• [DOCUMENT PASSAGE]
━━━━━━━━━━━━━━━━━━━━━━━━━━━━━━
Published Jun 28, 2012
jlan79
118 Posts
I'm looking to go into ED nursing and I was wondering what is the typical nurse to patient ratio on a relatively busy day. The program I interviewed for mentioned 7-8 patients and I thought it was a lot, especially in ED. Is that a lot? Or am I being unrealistic?
emtb2rn, BSN, RN, EMT-B
2,942 Posts
It depends. If you're in fast track, 7-8 pts is fine. However, in the big show, that many pts as a normal everyday load is dangerous.
Outside fast track we staff at 4:1. Depending on the budget & census loads (i.e. Flu season) we may get extra staff 11-11 which lowers the ratio to 3:1. Although when we get slammed all bets are off.
Crux1024
985 Posts
Exactly what was said above. 4:1 is the max on our main side and the fast care side is however many are there:1 (there are 1 to 2 nurses on that side and its kind of a free for all).
But, as EMT said....when its really slammed, that all goes out the window. Hall beds are conjured out of nowhere and people can have more pts, but thats rare (for us anyways).
sserrn, BSN
141 Posts
In my ER, 4:1 Max no matter what.
brainkandy87
321 Posts
We have a 4:1 ratio. However, I've had 8 at one time before when we were short. I had a float nurse from another floor helping me give meds and do tasks, but I still had to chart everything, and honestly, I don't like non-ED personnel taking care of my patients. I voiced my opinion about it that night and, voila, that same float nurse I had ended up getting fired for bolusing someone with dopamine later that night after I'd left.
I can safely handle six patients as long as I don't have someone circling the drain, but how often do we have six patients in the ED and not have one that's critical?
How's that work? What happens when everyone 's at 4:1 & a couple of als buses pull up?
at that point, a less critical pt would be put in the hallway if another open room was not available, and they would hang out there until another nurse's 4th pt. got discharged and then move to that room. Usually doesn't take that long to find another room with 35 beds. However, our regular staffing in Major is only 3:1, so that's an additional fallback mechanism to increase the Major nurse's WKL to 4:1 if necessary. Very rarely happens, tho, even with seeing 170-200 pts a day.
━━━━━━━━━━━━━━━━━━━━━━━━━━━━━━
• [PROVIDED MATERIAL]
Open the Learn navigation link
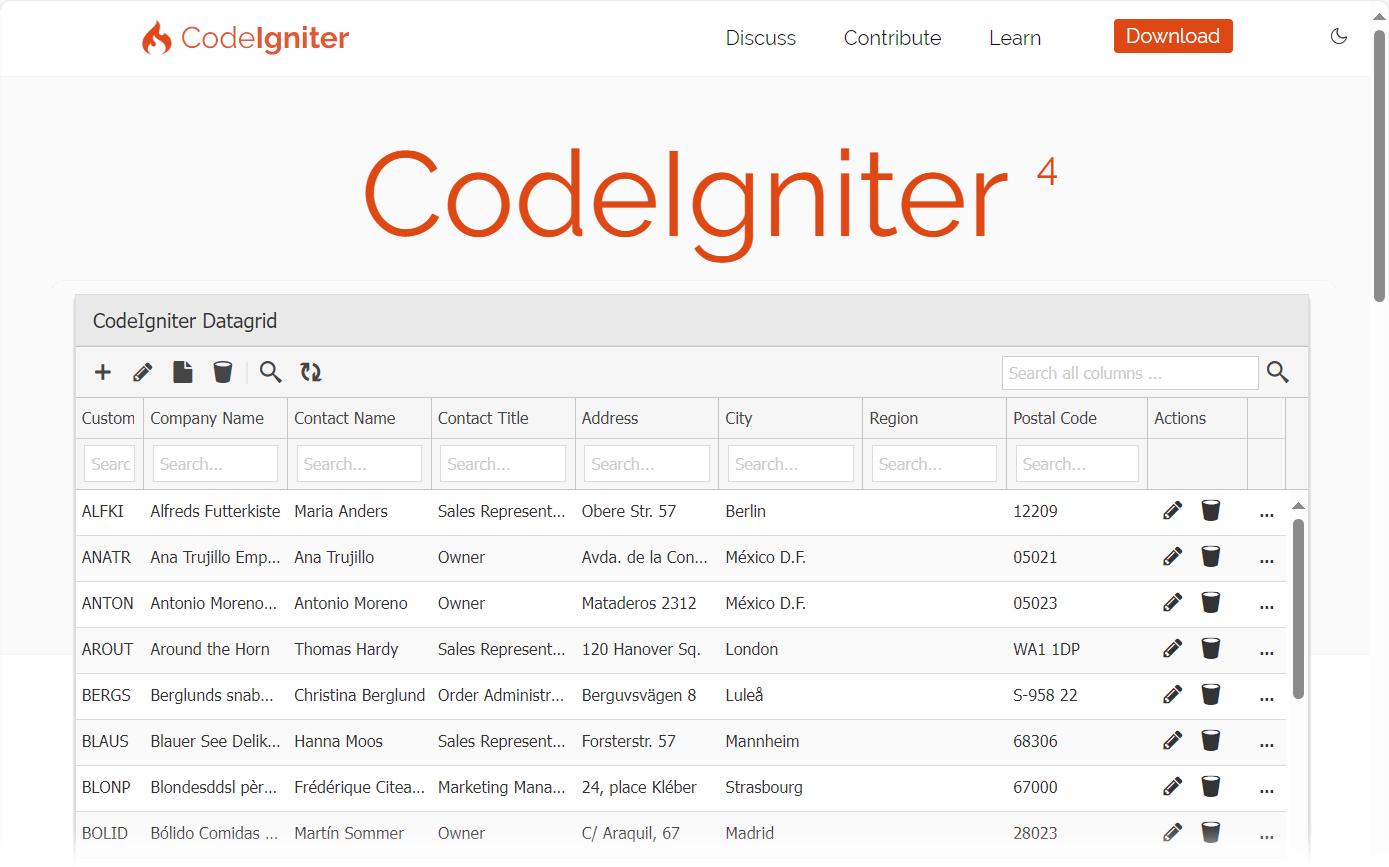 (1015, 38)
━━━━━━━━━━━━━━━━━━━━━━━━━━━━━━
• [WORK ORDER 1] List the usernames of everyone who posted in the ED nursing ratio thread.
• [WORK ORDER 2] Copy the ED nursing ratio thread word for word from "Published Jun 28, 2012" to "bets are off.".

• [WRITTEN RESPONSE 1] jlan79, emtb2rn, Crux1024, sserrn, brainkandy87

• [WRITTEN RESPONSE 2]
Published Jun 28, 2012
jlan79
118 Posts
I'm looking to go into ED nursing and I was wondering what is the typical nurse to patient ratio on a relatively busy day. The program I interviewed for mentioned 7-8 patients and I thought it was a lot, especially in ED. Is that a lot? Or am I being unrealistic?
emtb2rn, BSN, RN, EMT-B
2,942 Posts
It depends. If you're in fast track, 7-8 pts is fine. However, in the big show, that many pts as a normal everyday load is dangerous.
Outside fast track we staff at 4:1. Depending on the budget & census loads (i.e. Flu season) we may get extra staff 11-11 which lowers the ratio to 3:1. Although when we get slammed all bets are off.